* What to do
Copy out the entries word for word, from the line with "Locate an element on the screen. This" up to and including the line with "Looking at the image, I should click on (310, 428).".

*** Opening of Exercise inputs ***

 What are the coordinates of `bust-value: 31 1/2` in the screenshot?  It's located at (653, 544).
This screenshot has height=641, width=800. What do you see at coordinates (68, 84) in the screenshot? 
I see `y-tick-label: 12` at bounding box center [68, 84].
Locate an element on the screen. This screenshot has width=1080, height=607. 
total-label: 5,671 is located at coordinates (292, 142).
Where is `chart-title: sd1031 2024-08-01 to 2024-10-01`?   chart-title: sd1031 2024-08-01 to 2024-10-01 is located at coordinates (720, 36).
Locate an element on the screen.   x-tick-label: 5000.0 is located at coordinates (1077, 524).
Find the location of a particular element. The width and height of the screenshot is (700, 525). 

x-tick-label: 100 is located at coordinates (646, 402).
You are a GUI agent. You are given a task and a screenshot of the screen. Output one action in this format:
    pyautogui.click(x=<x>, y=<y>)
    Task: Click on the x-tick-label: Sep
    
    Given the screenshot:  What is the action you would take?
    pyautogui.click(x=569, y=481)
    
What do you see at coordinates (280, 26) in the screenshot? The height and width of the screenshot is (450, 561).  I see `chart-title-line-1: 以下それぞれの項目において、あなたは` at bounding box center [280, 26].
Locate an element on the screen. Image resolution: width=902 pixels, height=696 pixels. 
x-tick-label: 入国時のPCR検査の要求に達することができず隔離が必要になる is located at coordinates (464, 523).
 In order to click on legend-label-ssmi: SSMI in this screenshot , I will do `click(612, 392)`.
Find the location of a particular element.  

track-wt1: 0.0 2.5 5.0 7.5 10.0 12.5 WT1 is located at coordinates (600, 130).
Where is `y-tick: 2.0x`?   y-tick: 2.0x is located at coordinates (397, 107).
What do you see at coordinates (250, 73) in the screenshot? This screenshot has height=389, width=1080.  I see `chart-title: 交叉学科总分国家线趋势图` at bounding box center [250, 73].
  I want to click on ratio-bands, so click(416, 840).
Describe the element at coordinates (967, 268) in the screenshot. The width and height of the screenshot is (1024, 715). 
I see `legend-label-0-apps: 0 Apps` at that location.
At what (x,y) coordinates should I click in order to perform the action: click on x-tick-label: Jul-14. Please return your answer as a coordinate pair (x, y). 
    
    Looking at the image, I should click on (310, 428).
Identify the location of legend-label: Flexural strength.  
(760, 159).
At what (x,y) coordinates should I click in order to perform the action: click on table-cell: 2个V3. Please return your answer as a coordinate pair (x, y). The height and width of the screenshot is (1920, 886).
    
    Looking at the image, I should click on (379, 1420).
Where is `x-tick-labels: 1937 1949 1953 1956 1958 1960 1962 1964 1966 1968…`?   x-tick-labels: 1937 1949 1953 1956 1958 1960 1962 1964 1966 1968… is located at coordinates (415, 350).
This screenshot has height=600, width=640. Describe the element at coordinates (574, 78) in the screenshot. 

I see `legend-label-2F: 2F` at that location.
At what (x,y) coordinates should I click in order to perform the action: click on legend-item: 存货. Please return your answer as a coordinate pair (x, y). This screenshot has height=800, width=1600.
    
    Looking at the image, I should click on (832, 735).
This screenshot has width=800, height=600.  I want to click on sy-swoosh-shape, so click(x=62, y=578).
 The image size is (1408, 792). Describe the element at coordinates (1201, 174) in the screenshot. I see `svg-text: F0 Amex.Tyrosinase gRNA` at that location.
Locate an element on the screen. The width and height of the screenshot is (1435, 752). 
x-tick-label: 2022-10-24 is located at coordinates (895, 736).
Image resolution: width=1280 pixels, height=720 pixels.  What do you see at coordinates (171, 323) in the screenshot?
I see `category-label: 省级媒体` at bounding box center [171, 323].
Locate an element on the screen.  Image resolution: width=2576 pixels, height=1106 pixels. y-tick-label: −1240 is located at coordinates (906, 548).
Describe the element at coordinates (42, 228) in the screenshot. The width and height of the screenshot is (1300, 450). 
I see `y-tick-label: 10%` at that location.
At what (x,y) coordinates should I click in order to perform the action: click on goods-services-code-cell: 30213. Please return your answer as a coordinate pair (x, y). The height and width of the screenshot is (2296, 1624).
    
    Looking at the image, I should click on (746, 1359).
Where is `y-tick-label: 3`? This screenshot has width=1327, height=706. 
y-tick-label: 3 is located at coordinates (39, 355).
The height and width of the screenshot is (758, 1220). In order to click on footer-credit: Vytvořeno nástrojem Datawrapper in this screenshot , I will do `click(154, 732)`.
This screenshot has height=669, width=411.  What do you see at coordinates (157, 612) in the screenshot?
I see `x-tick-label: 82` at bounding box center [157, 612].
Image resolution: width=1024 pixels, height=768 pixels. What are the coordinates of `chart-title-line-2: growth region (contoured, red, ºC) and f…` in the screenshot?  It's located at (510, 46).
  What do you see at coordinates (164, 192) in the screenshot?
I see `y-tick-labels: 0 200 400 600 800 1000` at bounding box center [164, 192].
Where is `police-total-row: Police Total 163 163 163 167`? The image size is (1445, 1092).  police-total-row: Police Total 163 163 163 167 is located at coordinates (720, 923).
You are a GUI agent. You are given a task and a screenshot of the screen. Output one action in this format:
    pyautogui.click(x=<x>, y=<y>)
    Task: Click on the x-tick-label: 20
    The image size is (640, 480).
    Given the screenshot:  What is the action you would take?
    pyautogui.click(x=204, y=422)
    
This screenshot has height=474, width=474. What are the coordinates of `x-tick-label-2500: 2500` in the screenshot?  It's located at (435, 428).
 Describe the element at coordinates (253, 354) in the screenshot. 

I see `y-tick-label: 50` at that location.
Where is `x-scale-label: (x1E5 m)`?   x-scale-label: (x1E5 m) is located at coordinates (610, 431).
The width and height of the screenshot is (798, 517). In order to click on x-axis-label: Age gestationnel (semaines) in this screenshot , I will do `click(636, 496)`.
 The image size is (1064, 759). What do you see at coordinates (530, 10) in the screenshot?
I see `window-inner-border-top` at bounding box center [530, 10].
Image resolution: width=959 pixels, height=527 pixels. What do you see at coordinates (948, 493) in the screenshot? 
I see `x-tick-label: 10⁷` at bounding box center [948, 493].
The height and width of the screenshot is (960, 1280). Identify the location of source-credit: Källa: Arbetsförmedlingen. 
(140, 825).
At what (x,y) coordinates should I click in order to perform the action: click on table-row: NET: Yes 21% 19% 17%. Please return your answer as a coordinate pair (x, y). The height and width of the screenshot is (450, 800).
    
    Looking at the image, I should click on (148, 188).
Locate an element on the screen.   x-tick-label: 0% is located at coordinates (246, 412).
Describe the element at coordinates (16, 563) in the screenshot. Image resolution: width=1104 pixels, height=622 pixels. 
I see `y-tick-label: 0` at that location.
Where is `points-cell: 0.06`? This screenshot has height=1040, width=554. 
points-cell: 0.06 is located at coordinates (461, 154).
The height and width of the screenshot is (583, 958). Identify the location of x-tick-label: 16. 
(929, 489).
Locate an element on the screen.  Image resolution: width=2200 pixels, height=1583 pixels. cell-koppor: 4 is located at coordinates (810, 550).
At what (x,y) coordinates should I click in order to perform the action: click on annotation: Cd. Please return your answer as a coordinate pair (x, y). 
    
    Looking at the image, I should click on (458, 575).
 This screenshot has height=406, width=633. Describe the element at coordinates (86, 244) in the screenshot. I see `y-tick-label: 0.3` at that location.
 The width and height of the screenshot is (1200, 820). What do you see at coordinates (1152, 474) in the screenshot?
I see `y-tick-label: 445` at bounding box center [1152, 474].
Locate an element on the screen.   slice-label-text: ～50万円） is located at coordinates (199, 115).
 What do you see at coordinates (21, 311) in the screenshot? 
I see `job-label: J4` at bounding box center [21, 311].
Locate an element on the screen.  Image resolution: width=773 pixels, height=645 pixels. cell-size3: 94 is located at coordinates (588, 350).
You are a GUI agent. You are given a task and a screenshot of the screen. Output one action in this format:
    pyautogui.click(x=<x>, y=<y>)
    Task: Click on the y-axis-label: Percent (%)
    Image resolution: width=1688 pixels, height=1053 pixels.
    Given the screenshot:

*** Close of Exercise inputs ***

* Exercise answer
Locate an element on the screen. This screenshot has width=1080, height=607. 
total-label: 5,671 is located at coordinates (292, 142).
Where is `chart-title: sd1031 2024-08-01 to 2024-10-01`?   chart-title: sd1031 2024-08-01 to 2024-10-01 is located at coordinates (720, 36).
Locate an element on the screen.   x-tick-label: 5000.0 is located at coordinates (1077, 524).
Find the location of a particular element. The width and height of the screenshot is (700, 525). 

x-tick-label: 100 is located at coordinates (646, 402).
You are a GUI agent. You are given a task and a screenshot of the screen. Output one action in this format:
    pyautogui.click(x=<x>, y=<y>)
    Task: Click on the x-tick-label: Sep
    
    Given the screenshot:  What is the action you would take?
    pyautogui.click(x=569, y=481)
    
What do you see at coordinates (280, 26) in the screenshot? The height and width of the screenshot is (450, 561).  I see `chart-title-line-1: 以下それぞれの項目において、あなたは` at bounding box center [280, 26].
Locate an element on the screen. Image resolution: width=902 pixels, height=696 pixels. 
x-tick-label: 入国時のPCR検査の要求に達することができず隔離が必要になる is located at coordinates (464, 523).
 In order to click on legend-label-ssmi: SSMI in this screenshot , I will do `click(612, 392)`.
Find the location of a particular element.  

track-wt1: 0.0 2.5 5.0 7.5 10.0 12.5 WT1 is located at coordinates (600, 130).
Where is `y-tick: 2.0x`?   y-tick: 2.0x is located at coordinates (397, 107).
What do you see at coordinates (250, 73) in the screenshot? This screenshot has height=389, width=1080.  I see `chart-title: 交叉学科总分国家线趋势图` at bounding box center [250, 73].
  I want to click on ratio-bands, so click(416, 840).
Describe the element at coordinates (967, 268) in the screenshot. The width and height of the screenshot is (1024, 715). 
I see `legend-label-0-apps: 0 Apps` at that location.
At what (x,y) coordinates should I click in order to perform the action: click on x-tick-label: Jul-14. Please return your answer as a coordinate pair (x, y). 
    
    Looking at the image, I should click on (310, 428).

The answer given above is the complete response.